**PROBLEM:** Each line of the entries below that includes "computer" belongs in your answer.
::: RECORDS SHOWN :::
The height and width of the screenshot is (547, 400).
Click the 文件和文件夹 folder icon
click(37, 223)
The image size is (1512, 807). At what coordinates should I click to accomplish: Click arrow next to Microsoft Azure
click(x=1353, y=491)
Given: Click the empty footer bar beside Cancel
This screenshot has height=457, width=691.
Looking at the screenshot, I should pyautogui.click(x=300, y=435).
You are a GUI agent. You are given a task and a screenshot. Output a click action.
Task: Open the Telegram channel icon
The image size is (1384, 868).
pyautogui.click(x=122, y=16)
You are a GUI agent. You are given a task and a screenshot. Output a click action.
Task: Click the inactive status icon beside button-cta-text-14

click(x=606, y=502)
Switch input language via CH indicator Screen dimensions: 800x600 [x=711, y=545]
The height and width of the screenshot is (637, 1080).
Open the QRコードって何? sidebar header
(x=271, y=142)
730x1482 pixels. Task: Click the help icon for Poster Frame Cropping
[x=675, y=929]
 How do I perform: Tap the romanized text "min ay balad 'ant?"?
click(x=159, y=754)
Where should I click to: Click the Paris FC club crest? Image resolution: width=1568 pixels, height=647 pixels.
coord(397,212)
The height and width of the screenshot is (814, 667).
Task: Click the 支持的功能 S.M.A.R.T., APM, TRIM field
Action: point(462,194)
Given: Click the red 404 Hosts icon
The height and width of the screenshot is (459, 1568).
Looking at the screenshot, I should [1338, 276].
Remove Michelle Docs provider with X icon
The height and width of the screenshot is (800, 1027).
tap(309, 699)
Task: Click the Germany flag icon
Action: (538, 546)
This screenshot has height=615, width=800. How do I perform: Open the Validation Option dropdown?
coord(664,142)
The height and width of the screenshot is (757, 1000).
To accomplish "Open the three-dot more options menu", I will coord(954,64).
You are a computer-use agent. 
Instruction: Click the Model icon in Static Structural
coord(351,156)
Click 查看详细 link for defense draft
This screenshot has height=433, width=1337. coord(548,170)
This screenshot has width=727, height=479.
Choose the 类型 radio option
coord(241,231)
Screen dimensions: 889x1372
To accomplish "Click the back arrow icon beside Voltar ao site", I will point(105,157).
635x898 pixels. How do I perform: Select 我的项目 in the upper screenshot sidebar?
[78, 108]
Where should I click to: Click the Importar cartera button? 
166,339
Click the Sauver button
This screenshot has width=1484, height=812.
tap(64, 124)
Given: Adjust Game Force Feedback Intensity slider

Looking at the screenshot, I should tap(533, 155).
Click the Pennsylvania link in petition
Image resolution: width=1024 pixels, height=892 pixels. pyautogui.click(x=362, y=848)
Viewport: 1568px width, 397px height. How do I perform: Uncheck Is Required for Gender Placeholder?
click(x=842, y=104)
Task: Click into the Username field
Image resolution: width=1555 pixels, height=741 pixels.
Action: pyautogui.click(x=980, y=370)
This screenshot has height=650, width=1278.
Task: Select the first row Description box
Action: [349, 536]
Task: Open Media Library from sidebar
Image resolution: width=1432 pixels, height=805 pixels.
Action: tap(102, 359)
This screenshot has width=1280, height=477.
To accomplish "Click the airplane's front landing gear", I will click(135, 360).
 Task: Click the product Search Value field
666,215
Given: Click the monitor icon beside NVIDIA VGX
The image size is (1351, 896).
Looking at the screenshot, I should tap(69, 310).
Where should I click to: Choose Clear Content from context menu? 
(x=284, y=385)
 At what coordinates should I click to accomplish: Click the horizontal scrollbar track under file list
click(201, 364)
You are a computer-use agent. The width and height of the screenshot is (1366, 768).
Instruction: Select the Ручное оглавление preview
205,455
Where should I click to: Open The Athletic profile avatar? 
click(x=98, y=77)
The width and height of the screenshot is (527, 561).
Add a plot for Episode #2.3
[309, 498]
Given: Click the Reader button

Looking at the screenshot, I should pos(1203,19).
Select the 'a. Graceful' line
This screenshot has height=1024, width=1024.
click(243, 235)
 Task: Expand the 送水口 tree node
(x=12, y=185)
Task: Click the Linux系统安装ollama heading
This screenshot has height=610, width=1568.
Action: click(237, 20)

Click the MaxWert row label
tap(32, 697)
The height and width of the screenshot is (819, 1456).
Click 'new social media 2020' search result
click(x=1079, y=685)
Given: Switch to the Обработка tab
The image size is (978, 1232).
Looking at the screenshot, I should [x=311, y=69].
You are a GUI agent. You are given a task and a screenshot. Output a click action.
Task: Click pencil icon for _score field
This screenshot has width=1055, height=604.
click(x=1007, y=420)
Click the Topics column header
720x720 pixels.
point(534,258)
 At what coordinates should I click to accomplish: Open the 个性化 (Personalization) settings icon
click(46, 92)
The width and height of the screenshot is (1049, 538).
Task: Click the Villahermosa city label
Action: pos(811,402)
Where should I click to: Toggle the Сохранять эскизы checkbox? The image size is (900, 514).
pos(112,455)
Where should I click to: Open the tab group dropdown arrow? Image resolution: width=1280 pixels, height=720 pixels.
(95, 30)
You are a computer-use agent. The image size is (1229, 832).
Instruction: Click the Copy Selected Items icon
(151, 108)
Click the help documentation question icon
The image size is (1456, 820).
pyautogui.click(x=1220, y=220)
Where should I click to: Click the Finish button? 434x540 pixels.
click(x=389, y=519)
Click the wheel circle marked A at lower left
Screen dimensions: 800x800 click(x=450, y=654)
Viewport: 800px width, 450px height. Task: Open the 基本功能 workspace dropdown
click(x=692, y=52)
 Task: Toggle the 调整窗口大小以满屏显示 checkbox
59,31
:::
**ANSWER BELOW:**
You are a computer-use agent. 
You are a computer-use agent. The width and height of the screenshot is (1366, 768).
You are a computer-use agent. The image size is (1229, 832).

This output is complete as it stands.